Re: ed borasky and his second favourite programming language

Thank you, Paul, for the link.
Assuming that Ara’s link to Ed Borasky’s opinions also makes the case
for R,
I’ve two questions:

obviously, you can like features of R very much, but what do you do
if the code you have to write doesn’t have anything to do with
statistics?
What are the nice features of R that make it superior to Ruby in Ed
Borasky’s opinion - and do we agree with him ?

Ruby is “more general” than R (since there are bindings for R
available),
and there are also bindings to other scientific programs/packages e.g.,
GSL
(if you want to to do numerical integration or random number
generation).

I think one should compare languages that do about the same things
with respect to how they do it.

Best regards,

Axel

On Jul 4, 2006, at 17:03, [email protected] wrote:

Thank you, Paul, for the link.
Assuming that Ara’s link to Ed Borasky’s opinions also makes the
case for R,
I’ve two questions:

obviously, you can like features of R very much, but what do you do
if the code you have to write doesn’t have anything to do with
statistics?

Presumably, if you don’t just use R, you use your second-favourite
language. You’re allowed to use more than one, you know.

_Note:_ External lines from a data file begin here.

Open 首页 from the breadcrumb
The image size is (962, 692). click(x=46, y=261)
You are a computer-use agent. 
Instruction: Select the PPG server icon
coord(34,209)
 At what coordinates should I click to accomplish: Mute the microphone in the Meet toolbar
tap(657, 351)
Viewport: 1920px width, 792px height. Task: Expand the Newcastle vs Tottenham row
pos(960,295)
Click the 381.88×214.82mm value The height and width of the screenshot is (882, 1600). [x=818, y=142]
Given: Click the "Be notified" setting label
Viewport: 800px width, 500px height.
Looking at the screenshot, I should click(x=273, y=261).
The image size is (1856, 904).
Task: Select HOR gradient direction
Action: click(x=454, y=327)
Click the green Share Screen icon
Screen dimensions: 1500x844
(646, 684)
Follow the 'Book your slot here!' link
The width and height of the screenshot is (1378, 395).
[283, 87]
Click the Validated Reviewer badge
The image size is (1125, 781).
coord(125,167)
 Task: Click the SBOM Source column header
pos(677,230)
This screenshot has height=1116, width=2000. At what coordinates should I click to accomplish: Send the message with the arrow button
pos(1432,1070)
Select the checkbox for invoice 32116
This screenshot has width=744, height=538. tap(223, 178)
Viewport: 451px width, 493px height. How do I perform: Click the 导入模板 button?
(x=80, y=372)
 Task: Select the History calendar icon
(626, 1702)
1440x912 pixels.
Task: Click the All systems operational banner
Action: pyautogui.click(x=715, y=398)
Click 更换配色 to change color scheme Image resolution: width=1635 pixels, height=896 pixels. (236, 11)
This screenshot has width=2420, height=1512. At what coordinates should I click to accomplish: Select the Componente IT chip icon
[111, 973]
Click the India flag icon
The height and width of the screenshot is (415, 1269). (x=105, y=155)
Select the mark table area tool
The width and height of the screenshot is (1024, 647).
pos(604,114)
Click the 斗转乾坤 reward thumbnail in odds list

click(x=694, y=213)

What are the nice features of R that make it superior to Ruby in Ed
Borasky’s opinion - and do we agree with him ?

I can’t speak for Ed, but for me (I use it as well), it does
precisely what it needs to do, and it does it succinctly and well.
Which, not coincidentally, are the same reasons I use Ruby for the
things I use Ruby for, and the same reasons I use Prolog for the
things I use Prolog for.

Ruby is “more general” than R (since there are bindings for R
available),
and there are also bindings to other scientific programs/packages
e.g., GSL
(if you want to to do numerical integration or random number
generation).

But what does this statement mean? Simply being “more
general” (which I’ll just accept for now, even though the definition
seems a little wishy-washy) doesn’t get you anywhere. Being better
at particular tasks is what wins.

I think one should compare languages that do about the same things
with respect to how they do it.

That might be interesting for its own sake, but it doesn’t really
teach us anything about the languages being compared. Languages are
just tools, and not all tools are meant to do the same things. This
one drives nails, this one turns screws, this one calculates
eigenvectors, and this one makes foxes eat bacon. Knowing those
aspects of a language are much more valuable than, say, knowing which
one is faster at a ‘hello world’ web application.

matthew smillie.

Matthew S. wrote:

On Jul 4, 2006, at 17:03, [email protected] wrote:

Thank you, Paul, for the link.
Assuming that Ara’s link to Ed Borasky’s opinions also makes the case
for R,
I’ve two questions:

obviously, you can like features of R very much, but what do you do
if the code you have to write doesn’t have anything to do with
statistics?
Let me put a little context on this. At the time I adopted R, the
project I was working on was written nearly 100 percent in Perl, and
most of that was Perl 4 code I had hand-translated from some primitive
“awk” scripts. The need arose to create some statistical graphs
(boxplots mostly) and other late 20th century artifacts.

So I went hunting for an open-source tool that would do that. The
requirements, other than open source and the ability to do the graphs,
was that the package be able to run on either Windows or Linux, and that
it be “accessible from Perl” in some sense. A nice-to-have was that it
could be found on Red Hat media (7.0 IIRC).

There were three candidates: Perl Data Language (PDL), XLisp-Stat, and
R. PDL is mainly for image processing, and I didn’t see boxplots built
in, so it dropped out first. I personally didn’t have any problem
programming in Lisp, but I wasn’t willing to saddle my colleagues with
the task of learning Lisp, and the R community looked larger and more
vibrant than the XLisp-Stat community. So R won out.

My current modus operandi is to do the data crunching in Perl, a task
for which it was designed, and upload the data into a relational
database or CSV files, then do the analysis in R. If I were writing all
of this magic over today, I’d probably build a Rails app and use the R
math library for the analysis.

Now, to answer the question: “but what do you do
if the code you have to write doesn’t have anything to do with
statistics?”

Well, first of all, being a mathematician, I’ll make the claim that
any sufficiently large task, programming or otherwise, has some
statistics in it. :). Second, if the task is mostly statistics and
graphics but contains other elements, like the need for a GUI, database
interface, web serving, regular expression handling – in short, all the
things we use “scripting languages” like Ruby as our primary tools to
accomplish – you don’t need to leave R! There are libraries (now) that
do all of these things.

What are the nice features of R that make it superior to Ruby in Ed
Borasky’s opinion - and do we agree with him ?
Clearly R is superior to Ruby for executing the 700-odd packages in the
CRAN, Bioconductor and OmegaHat repositories. :slight_smile: If you read through
that list, you’ll find a lot of things that R does very well that you
probably never heard of. Of the 700-odd packages, I regularly use
perhaps five or ten – the kernel smoothers, the database interfaces,
the GUI and web servers and occasionally the time series packages.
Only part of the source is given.